### DESCRIPTION OF THE TASK
Where does the word "computer" occur in the material? Copy each line that has it.

-- DATASET RECORDS follows --

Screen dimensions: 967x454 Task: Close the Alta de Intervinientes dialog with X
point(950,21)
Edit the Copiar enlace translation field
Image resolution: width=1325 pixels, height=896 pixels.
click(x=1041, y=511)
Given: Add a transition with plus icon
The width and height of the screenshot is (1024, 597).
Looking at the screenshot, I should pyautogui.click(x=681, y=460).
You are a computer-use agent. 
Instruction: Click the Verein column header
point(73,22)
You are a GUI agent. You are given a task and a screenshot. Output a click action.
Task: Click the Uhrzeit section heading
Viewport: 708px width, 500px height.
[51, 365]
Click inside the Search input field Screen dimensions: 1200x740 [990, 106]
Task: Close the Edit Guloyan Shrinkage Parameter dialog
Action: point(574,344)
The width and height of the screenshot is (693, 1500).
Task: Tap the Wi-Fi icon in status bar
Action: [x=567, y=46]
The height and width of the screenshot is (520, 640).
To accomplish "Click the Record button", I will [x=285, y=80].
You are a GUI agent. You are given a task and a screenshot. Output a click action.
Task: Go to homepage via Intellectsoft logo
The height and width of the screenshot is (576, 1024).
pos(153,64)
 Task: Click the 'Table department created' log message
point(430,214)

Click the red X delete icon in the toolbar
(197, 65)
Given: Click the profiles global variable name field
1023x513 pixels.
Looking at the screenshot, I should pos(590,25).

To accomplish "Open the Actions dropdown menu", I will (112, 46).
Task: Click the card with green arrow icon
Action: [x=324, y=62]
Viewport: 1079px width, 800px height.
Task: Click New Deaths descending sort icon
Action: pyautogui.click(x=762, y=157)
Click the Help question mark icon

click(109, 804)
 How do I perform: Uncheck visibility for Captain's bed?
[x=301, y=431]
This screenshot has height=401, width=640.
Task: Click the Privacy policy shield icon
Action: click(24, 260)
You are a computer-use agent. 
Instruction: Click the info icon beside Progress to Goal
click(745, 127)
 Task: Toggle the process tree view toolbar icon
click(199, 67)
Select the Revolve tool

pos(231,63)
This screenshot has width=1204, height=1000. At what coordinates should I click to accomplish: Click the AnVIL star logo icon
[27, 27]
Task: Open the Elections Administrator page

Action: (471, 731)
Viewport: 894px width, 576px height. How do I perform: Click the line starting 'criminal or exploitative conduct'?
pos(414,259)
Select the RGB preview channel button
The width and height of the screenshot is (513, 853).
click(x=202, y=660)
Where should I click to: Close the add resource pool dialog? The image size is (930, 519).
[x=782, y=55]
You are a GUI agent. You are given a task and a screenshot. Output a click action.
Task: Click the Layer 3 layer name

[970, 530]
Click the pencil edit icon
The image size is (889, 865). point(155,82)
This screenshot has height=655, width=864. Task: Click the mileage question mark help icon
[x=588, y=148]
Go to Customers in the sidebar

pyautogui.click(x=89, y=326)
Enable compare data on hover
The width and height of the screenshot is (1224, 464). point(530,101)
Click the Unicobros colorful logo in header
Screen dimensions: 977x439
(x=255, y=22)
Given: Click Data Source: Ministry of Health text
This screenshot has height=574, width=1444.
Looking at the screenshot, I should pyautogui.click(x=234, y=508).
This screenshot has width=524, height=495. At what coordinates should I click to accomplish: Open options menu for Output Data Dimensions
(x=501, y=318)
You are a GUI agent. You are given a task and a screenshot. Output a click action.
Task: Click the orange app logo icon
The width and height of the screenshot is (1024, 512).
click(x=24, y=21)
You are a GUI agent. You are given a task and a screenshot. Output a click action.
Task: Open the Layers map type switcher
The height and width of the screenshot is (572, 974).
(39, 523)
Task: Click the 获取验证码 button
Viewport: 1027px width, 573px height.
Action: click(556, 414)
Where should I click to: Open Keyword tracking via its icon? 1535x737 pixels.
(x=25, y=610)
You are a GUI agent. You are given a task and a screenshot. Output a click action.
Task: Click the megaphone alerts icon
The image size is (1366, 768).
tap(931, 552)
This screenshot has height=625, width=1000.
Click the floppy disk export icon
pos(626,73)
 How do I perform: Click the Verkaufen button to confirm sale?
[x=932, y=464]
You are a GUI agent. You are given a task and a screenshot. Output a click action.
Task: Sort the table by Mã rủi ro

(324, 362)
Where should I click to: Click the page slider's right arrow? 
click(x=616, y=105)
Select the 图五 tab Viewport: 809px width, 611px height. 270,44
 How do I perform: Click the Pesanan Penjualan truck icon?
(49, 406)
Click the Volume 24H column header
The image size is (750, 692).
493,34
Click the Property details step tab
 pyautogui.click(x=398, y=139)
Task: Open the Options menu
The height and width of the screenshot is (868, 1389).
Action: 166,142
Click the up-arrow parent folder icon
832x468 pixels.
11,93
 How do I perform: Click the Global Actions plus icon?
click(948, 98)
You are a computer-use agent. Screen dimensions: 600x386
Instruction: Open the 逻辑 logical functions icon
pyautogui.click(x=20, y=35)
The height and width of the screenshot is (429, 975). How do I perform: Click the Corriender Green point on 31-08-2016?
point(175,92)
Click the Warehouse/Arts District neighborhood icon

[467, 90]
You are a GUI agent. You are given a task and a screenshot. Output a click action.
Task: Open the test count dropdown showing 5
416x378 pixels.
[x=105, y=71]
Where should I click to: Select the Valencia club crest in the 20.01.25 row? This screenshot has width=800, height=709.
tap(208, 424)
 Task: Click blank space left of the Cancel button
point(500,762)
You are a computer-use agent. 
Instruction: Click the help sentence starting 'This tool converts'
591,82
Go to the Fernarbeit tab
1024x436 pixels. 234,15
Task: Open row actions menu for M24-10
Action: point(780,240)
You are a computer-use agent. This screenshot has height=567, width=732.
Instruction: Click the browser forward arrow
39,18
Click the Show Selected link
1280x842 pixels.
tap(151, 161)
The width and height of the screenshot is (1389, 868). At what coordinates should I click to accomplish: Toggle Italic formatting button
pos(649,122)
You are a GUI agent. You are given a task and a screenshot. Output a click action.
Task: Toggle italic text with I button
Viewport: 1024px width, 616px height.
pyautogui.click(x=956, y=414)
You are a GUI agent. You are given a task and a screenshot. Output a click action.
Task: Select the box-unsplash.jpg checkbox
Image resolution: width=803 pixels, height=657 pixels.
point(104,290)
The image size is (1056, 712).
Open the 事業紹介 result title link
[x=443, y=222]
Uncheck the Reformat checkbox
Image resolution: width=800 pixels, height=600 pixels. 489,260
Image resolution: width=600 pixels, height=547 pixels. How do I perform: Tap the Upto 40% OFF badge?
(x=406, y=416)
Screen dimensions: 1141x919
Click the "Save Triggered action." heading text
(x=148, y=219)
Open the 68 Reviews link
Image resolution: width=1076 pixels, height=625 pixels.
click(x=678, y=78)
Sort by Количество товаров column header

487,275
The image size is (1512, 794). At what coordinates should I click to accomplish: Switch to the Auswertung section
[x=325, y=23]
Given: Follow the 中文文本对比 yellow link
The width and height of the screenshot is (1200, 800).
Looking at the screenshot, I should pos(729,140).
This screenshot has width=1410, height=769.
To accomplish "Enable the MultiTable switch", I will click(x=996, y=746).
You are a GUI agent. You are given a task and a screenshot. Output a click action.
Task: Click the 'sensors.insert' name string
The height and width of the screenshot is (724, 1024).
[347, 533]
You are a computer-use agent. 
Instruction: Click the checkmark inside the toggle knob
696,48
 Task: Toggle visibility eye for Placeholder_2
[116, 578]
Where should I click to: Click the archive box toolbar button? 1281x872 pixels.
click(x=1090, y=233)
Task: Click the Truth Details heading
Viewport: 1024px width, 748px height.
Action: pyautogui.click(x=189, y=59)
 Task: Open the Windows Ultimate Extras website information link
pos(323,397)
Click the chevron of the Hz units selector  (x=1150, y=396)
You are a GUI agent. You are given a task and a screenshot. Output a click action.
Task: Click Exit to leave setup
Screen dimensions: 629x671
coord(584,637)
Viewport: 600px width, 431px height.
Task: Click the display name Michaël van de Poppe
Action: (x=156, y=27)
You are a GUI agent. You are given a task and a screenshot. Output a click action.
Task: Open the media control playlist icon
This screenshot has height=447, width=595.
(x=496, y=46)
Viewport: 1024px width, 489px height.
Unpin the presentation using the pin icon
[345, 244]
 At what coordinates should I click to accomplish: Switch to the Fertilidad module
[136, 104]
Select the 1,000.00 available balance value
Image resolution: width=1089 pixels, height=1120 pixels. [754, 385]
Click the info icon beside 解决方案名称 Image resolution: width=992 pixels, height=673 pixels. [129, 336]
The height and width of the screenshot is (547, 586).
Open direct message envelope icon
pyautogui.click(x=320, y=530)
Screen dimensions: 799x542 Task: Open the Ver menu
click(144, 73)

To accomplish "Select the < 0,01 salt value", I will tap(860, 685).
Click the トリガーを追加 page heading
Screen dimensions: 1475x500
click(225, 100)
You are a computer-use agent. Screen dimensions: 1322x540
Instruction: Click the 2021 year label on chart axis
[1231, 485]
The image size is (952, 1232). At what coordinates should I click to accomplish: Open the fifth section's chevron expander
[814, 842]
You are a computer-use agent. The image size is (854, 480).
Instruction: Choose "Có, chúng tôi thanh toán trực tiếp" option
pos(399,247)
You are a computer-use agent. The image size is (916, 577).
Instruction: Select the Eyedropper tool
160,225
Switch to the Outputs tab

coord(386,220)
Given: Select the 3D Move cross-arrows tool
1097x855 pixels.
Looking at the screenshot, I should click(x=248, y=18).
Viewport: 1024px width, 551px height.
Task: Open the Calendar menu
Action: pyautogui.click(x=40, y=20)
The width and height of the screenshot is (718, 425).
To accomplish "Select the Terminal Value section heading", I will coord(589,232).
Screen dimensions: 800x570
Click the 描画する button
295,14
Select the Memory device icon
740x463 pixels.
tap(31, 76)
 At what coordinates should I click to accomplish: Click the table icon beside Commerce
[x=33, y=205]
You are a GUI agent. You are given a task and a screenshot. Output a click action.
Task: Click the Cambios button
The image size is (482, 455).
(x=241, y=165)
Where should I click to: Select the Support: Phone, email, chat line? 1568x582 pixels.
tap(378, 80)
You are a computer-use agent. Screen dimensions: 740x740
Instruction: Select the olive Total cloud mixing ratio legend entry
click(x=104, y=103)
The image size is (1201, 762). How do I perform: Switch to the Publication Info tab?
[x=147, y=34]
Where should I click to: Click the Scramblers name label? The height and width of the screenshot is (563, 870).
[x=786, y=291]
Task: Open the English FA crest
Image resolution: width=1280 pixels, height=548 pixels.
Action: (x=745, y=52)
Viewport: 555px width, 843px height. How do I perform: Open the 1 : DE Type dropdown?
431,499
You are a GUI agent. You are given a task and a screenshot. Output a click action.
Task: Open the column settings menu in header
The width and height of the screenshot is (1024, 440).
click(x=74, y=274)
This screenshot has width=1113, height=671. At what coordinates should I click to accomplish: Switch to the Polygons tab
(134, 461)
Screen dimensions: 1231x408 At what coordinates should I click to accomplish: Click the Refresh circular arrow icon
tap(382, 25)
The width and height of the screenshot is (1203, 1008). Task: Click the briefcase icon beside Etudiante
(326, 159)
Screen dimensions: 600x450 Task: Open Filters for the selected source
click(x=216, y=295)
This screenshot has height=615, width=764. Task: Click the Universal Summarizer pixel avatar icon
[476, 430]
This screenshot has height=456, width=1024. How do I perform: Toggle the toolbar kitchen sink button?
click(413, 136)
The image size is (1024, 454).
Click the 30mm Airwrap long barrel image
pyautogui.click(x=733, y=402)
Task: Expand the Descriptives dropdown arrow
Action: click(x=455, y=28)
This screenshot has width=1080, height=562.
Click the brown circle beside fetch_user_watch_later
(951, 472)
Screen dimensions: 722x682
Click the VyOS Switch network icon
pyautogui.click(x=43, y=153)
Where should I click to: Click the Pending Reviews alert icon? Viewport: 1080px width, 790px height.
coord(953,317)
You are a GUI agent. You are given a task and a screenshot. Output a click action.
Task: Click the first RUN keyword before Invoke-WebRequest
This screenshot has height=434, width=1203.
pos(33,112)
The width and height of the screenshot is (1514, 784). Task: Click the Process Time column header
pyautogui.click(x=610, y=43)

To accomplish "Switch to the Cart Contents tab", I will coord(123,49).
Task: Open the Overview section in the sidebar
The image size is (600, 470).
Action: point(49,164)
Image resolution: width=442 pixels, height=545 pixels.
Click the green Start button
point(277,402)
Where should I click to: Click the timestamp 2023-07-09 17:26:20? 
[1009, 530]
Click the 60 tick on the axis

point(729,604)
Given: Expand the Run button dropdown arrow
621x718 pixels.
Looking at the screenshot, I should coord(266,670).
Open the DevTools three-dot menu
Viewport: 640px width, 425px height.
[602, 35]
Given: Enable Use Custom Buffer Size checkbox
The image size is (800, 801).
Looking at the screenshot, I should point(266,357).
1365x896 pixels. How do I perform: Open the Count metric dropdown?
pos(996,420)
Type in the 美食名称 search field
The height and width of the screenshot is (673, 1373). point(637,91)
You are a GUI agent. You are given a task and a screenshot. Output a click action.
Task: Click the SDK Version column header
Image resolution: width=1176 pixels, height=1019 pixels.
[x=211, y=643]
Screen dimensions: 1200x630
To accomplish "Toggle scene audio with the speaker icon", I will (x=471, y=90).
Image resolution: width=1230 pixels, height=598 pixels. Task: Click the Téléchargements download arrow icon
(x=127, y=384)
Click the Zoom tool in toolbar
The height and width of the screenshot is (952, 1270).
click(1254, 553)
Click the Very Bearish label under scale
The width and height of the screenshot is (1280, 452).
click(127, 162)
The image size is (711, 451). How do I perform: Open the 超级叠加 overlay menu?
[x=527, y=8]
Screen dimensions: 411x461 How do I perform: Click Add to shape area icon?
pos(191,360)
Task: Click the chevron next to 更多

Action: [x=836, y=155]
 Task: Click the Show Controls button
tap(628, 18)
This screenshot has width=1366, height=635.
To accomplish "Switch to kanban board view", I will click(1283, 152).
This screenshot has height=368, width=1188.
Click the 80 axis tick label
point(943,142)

-- DATASET RECORDS concluded --

### SOLUTION TO THE EXERCISE
You are a computer-use agent. 
You are a computer-use agent. 
You are a computer-use agent. Screen dimensions: 600x386
You are a computer-use agent. 
You are a computer-use agent. This screenshot has height=567, width=732.
You are a computer-use agent. 
You are a computer-use agent. Screen dimensions: 1322x540
You are a computer-use agent. The image size is (854, 480).
You are a computer-use agent. The image size is (916, 577).
You are a computer-use agent. Screen dimensions: 740x740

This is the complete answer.